Today there were two interesting talks at the Workshop on Privacy in the Electronic Society (which is co-located with CCS 2010) that relate to the work we're doing at Bristol: The first one was on "Deniable Cloud Storage: Sharing Files via Public-key Deniability", a paper written by Paolo Gasti , Giuseppe Ateniese and Marina Blanton. In their paper they look at the scenario where multiple people collaborate on some files which are stored in a computing cloud and one of these persons is forced to hand over all of his/her keys to the attacker. If such a scenario has to be expected (e.g. because you have to travel to a country where the authorities can not be trusted) they show that you can prepare for this scenario: Based on Paillier's homomorphic scheme and RSA-OAEP they construct a deniable encryption scheme in which the attacker will not be able to tell whether you are revealing the true information or a manufactured false document. (Unless he can exploit a side-channel which in this case might be done using a lie detector.)
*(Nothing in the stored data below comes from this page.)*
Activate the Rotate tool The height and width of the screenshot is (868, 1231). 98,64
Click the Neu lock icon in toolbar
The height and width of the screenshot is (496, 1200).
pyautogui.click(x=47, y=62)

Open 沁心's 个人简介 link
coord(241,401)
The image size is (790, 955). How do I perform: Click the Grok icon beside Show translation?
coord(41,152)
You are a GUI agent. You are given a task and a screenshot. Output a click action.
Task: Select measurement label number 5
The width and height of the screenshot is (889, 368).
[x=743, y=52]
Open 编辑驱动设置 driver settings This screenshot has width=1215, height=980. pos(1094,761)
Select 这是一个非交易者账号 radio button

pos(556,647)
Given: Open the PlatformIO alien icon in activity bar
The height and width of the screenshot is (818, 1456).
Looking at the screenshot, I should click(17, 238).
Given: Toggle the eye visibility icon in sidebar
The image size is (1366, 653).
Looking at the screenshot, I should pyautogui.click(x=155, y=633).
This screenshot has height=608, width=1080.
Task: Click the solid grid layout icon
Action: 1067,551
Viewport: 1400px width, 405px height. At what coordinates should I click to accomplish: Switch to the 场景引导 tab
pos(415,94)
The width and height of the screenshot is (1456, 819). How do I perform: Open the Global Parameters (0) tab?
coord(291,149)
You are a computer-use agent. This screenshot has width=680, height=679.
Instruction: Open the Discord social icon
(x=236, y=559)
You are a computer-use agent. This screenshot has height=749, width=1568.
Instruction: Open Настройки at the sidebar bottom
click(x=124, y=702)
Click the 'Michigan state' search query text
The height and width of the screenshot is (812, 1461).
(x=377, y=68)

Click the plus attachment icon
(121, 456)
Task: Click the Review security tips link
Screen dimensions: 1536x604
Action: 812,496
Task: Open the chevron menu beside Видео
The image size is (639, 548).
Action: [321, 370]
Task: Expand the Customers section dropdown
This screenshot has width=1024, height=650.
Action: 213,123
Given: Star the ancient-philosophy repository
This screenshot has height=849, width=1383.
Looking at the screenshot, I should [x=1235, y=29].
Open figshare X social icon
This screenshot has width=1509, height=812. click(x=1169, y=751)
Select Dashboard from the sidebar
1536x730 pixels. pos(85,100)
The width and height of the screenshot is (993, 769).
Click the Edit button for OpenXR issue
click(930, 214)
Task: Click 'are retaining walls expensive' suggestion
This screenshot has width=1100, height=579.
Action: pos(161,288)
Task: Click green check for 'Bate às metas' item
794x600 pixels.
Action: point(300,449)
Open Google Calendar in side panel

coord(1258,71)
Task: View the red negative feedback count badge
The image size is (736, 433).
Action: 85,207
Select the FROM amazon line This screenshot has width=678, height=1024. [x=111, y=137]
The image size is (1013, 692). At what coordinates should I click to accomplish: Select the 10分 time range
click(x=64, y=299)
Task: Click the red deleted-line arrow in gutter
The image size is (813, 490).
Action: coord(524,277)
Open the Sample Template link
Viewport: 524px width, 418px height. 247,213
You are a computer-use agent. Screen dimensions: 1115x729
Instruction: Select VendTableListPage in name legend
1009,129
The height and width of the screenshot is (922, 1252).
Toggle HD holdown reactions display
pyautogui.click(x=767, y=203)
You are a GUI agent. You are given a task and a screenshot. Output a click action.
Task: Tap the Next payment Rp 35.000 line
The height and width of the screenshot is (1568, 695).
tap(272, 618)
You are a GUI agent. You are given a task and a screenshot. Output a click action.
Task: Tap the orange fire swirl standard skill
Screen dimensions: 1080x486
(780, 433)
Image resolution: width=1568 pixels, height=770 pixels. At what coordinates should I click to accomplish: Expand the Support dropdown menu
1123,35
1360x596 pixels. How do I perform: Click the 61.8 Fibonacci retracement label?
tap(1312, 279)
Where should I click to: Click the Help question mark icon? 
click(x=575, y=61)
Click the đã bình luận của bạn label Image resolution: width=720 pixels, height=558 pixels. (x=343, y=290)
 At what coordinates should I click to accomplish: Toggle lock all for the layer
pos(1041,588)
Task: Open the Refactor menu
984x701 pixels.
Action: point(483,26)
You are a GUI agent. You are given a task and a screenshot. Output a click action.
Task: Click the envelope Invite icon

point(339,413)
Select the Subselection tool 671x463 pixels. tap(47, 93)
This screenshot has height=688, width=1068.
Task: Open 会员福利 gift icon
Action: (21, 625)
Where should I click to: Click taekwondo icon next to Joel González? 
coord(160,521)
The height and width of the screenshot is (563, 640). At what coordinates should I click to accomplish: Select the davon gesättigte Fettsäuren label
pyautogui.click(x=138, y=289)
The other interesting talk was on "Investigating Privacy-Aware Distributed Query Evaluation", a paper written by Nicholas Farnan, Adam Lee and Ting Yu in which they describe their work on assuring privacy for SQL queries. The problem they are facing is that one query which combines data from multiple databases should not reveal more than possible to any of the databases: Each database should only see the information related directly to the data it is supposed to deliver. Additionally, the data bases should not learn the entire query, they should only learn the part of the query that has to be answered by them. If you have been reading the previous entries of this blog, that might remind you of the i-Hop homomorphic scheme presented by Gentry et al. at Crypto 2010 and indeed I believe that the i-Hop scheme can be used to solve some of the open issues that Farnan, Lee and Yu listed in their talk today.
However, that is not the solution they took. Instead they started looking at current implementations of SQL: SQL just describes what you want to learn with the query but it does not say how the answer has to be computed. One technique to do so are mutant query trees and these are what Farnan et al. looked at. In their research they ask how to split these tree into queries solvable by each database without revealing more than necessary and how to »homomorphise« (this is not the term they used but I guess it is the best generic description of what they are doing) them. So instead of designing a secure system that can be used to answer database queries (with a potentially large overhead) they took a very efficient, highly engineered database system and try to retro fit security into it.
It would be interesting to see, whether both approaches can meet in the middle to solve the security issues that Farnan et al. still have without suffering too much of an efficiency backlash from using the i-Hop scheme (or similar schemes).